十月〈神無月〉 October/ Kannnazuki

八百万の神々が出雲に集まる為、神無月。逆に出雲では神有月というそう。島根県、稲佐の浜で神迎えが行われます。しかし、京都ではその謂れを欺き、街中の神社で収穫の喜びを神に感謝し、花祭りや酒祭り、茶祭り、瑞饋祭り等、様々な秋祭りが行われます。

The month’s traditional name, Kannazuki, has the ominous meaning “godless month”, or “month of the gods’ absence”. It’s because during this time the eight million(!) gods in the Shinto pantheon are said to convene elsewhere, in Izumo, Tottori Prefecture. Thus, in Izumo the month is conversely referred to as Kamiarizuki, “the month of the gods’ presence”, and includes ceremonies to welcome the gods on the beach known as Inasa no Hama. Residents of Tottori have their own complex take on tradition, holding a diverse variety of autumn rites and festivals that celebrate the bounteous harvests. The multifarious events spotlight much of what Japanese people have come to hold dear as the fruits of nature: flowers, sake, tea, rice and more.

二十二日

22nd

平安京遷都1100年を祝う記念行事として平安神宮が創建されたのを機に始まった行事として時代祭りがあります。120年程の比較的歴史が浅い祭りですが、京都の三大祭りのひとつとして親しまれ、京都の秋を彩る大変華やかな行事です。

当日朝、神幸祭を平安神宮で行った後、鳳輦が京都御所に入り、正午から建礼門前より、平安時代延暦期から明治維新までの時代を歴史人物に扮した総勢二千数百人に及ぶ参列者の巡行が始まり、京都の街を抜けて平安神宮まで巡行します。

The Jidai Matsuri, or “Festival of the Ages” has a notably short history of just 120 or so years. Nevertheless, it’s possibly the most popular of the “big three” festivals. It was established as a commemoration of Kyoto’s status as the nation’s capital over the roughly 1100 year stretch from 794 CE through the end of the 19th century, with only a brief interruption. The festival truly sets the autumn scene in Kyoto most comprehensively, with its color, events and overall character.

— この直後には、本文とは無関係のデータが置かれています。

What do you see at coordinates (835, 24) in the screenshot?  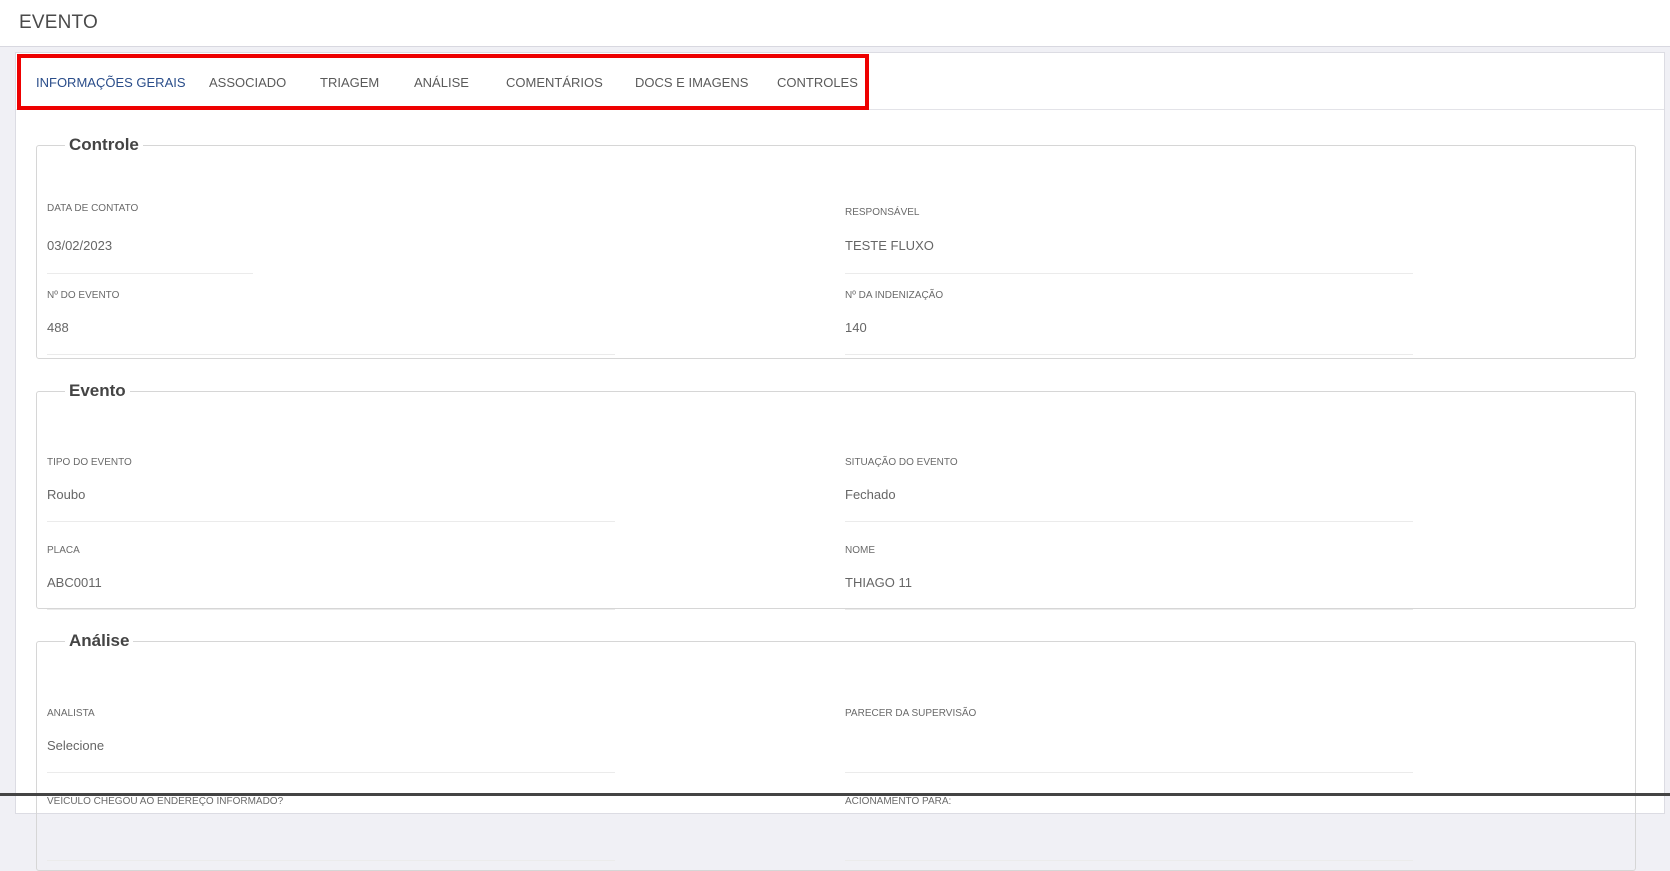 I see `page-header: EVENTO` at bounding box center [835, 24].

This period marks the culmination of the Gion Matsuri in the form of the Shinko-sai, a ceremony played out at Kyoto’s Heian Jingu shrine, among Japan’s holiest, with strong ties to the imperial household. At noon between two and three thousand celebrants dressed in authentic costumes representing the period from the Heian/Enryaku eras (around the 8th century CE) to the beginning of the Meiji era (1863 to 1912) gather at the site of the Kyoto Imperial Palace, whereupon the sanctified, phoenix-topped mikoshi are carried in processions from the Kenrei Mon gate through town to the Heian Jingu shrine.